Sword points trembled. For one long beat, they stared—two ghosts in a room that once held six living comrades.

"You're really hurt," Sura whispered. "Lower the steel, Evan."

He tried. The blade dipped, clanged against the stone floor, and skidded away. Darkness surged; knees buckled. Sura caught him under the arms and eased him onto a bunk.

"Don't—" His fingers closed around her wrist, but the grip was smoke. "Could still be trapped…"

"None inside the white door," she said, easing his hand away. "You drew that design yourself, remember?"

Evan's laugh was a ragged cough. "I did, didn't I?"

She tore open his bandage and sucked air through her teeth at the pink-black gash. "Lucky you're not gutted."

"Feels... argued otherwise."

"Hold still." From a shelf, she snatched a jar of honeyed spirits and clean gauze. "You had once patched me, today I'll return the favor. You just need to trust me once."

While she worked, pouring, pressing, wrapping—Evan fought the fog. Sura's hands were sure, the same compact efficiency he remembered on night watches, tying splints for injured civilians. She bound his ribs, wedged a blanket under his shoulders to raise him, and finally pressed a tin mug of watered brandy to his lips.

When the shaking eased, he turned the signet over in his palm, letting its weak glow light her face. "I need to know," he said, throat gravel. "Are you clean?"

She met the light head-on.
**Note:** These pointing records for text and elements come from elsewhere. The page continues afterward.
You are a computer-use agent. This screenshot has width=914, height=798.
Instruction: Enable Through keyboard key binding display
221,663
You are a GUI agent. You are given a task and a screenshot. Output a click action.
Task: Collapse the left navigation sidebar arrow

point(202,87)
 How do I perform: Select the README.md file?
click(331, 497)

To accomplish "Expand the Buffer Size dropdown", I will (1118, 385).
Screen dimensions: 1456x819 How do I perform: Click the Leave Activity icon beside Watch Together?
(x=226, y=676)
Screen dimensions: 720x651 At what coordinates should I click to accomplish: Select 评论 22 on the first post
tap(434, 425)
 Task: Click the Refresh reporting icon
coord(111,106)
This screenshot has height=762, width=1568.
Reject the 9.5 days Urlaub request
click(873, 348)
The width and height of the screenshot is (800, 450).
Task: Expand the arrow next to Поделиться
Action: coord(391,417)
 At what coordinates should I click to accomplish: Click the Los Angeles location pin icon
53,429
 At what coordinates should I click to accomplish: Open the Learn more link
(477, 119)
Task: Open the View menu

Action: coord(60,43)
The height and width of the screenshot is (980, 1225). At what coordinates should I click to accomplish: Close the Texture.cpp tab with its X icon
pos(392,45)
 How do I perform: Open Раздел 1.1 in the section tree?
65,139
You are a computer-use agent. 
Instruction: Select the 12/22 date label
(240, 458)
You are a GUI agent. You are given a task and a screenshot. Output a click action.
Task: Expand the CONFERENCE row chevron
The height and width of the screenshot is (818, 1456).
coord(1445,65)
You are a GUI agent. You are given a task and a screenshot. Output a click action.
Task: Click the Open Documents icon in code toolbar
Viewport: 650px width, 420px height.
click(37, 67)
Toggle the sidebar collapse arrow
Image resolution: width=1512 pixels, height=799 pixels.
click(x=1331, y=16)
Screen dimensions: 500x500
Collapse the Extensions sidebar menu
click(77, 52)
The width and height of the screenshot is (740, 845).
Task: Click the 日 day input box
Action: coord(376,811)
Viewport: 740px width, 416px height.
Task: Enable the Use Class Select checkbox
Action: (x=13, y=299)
No burn, no flicker of protest. "I need to know the same of you…", she turned her gaze down not meeting Evan's eyes, "Though at this point it doesn't matter anymore. In the Concord's eyes, you are the mole and you cannot disprove them."

Evan lifted his signet again pointing it to Sura. A violet glint flashed across its edges as if threatening to shred Sura alive.

"So, it was all a setup by you? To frame me?" Evan roared.

But Sura didn't even flinch as she stared at Evan with a trace of pity and helplessness. She could only let out a painful sigh.

"Evan… I think you need to clear your head. You are far too shaken now. I know that feeling," she said with pain in her voice. "Because no matter what I tell you now, I cannot prove my innocence and neither can you."

Evan still kept his stance pointing his signet at her despite his open wounds.

"If patience is not on the table, then kill me if you may. I don't have much left in this world anyway. Just make sure that the death is painless," she said and sank onto the opposite bunk, exhaustion pulling her shoulders low.

Silence spread, but it was not the lethal hush of a stalemate—more the heavy quiet of a medic's tent after triage. Wind prowled beyond the hidden walls; the stove ticked.

Evan broke the stillness first. "Thought you were gone too. To be honest, I couldn't stand the idea of… being the last."

"I almost was," Sura admitted. "But as long as one of us draws breath, they don't own the story."

He nodded, eyes slipping closed. "Dawn," he murmured. "We decide what to do with that story."

"Dawn," she agreed.

The ring's dim light settled between them—small, steady, unwavering until sleep claimed them both.